Innerhalb der muslimischen Community fordern die Unterstützerinnen der Frauen-Deklaration die Verwirklichung der Beschlüsse der Imamekonferenzen von 2003, 2006 und 2010. Also unter anderem mehr Teilhabe und Mitsprache in den Verbänden sowie in den Gremien der IGGÖ. Zudem gelte es die Vereinbarkeit von Familie und Beruf zu fördern. Und Männer zu stärken, die sich für Frauenrechte einsetzen.
"Misstrauen in die Politik ist groß"
Rund 3000 österreichische Musliminnen unterstützen die Deklaration bis dato. Dass nicht noch mehr unterschrieben haben, liege am aktuellen Klima, berichten die beiden Projektleiterinnen. "Viele hatten Angst, dass mit ihrer Unterschrift etwas passieren könnte. Das Misstrauen in die Politik ist groß", erklären Baghajati und Elibol. Nachsatz: "Das müsste eigentlich ein Weckruf sein."
Die Erklärung, die in einem ersten Schritt medial verbreitet und IGGÖ-intern in den Gremien und Verbänden verbreitet werden soll, wurde aber keineswegs von einer kleinen Elite formuliert. "Die Deklaration wird zivilgesellschaftlich getragen", betont Baghajati. An der Formulierung der Forderungen und des eigenen Rollenverständnisses seien über mehrere Monate Frauen aus allen gesellschaftlichen Schichten und verschiedenster Ethnien beteiligt gewesen: politisch gebildete Intelektuelle ebenso wie solche, die zurückgezogen leben. Schülerinnen und Studentinnen genau wie Hausfrauen (die den Terminus ablehnen und sich selbst als Haushaltsmanagerinnen verstehen) und Seniorinnen.

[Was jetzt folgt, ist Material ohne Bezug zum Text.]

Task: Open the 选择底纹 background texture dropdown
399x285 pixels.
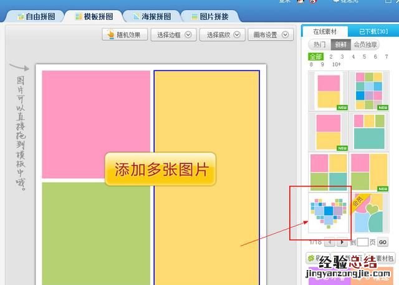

Die Deklaration beinhalte daher nicht einen Stereotyp - also das Bild der muslimischen Frau, sondern einen roten Faden, auf den sich alle Teilnehmerinnen einigen konnten, betont Baghajati. So verstehen sich muslimische Schülerinnen und Studentinnen als Zukunftsträgerinnen; Arbeitgeberinnen und Arbeitnehmerinnen sagen, sie seien Akteurinnen im Dienste des sozialen Zusammenhalts; Mütter rücken das Wohl ihrer Kinder in den Mittelpunkt und Lehrerinnen meinen, die Persönlichkeiten ihrer Schülerinnen zu stärken. Es gehe darum, „klare Position in einem säkularen Rechtsstaat zu beziehen“, um einen Prozess in Gang zu setzen.